**Task prompt**
Which lines of the data below hold "computer"? Copy each of them.

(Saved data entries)
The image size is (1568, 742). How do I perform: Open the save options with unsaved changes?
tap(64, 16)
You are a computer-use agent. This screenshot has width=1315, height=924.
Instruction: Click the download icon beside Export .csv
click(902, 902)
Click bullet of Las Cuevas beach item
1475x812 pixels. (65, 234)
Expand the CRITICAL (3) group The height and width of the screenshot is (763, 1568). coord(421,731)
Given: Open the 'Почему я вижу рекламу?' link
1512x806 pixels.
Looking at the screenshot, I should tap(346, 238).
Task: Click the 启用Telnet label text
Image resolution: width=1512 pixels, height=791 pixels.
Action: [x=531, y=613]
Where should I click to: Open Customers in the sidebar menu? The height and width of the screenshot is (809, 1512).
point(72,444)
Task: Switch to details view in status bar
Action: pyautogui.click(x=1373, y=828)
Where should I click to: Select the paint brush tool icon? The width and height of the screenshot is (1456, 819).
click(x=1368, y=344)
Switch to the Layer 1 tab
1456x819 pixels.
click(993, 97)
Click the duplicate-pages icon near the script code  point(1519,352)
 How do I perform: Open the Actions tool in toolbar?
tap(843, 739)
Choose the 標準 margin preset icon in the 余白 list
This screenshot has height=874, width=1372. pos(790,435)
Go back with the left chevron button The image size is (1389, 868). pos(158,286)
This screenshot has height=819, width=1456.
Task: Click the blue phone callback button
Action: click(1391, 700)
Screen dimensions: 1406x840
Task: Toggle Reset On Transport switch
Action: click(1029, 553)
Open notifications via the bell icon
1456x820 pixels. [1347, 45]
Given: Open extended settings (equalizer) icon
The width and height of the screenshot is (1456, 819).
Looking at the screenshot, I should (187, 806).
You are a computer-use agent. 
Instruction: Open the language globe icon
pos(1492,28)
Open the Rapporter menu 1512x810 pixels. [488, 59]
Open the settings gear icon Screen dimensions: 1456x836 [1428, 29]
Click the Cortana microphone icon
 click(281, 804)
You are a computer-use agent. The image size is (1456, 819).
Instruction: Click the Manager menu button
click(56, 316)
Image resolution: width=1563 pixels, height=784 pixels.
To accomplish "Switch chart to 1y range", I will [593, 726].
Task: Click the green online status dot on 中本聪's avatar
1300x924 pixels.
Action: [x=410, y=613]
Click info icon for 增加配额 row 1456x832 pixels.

**Solution to the exercise**
You are a computer-use agent. This screenshot has width=1315, height=924.
You are a computer-use agent. 
You are a computer-use agent. The image size is (1456, 819).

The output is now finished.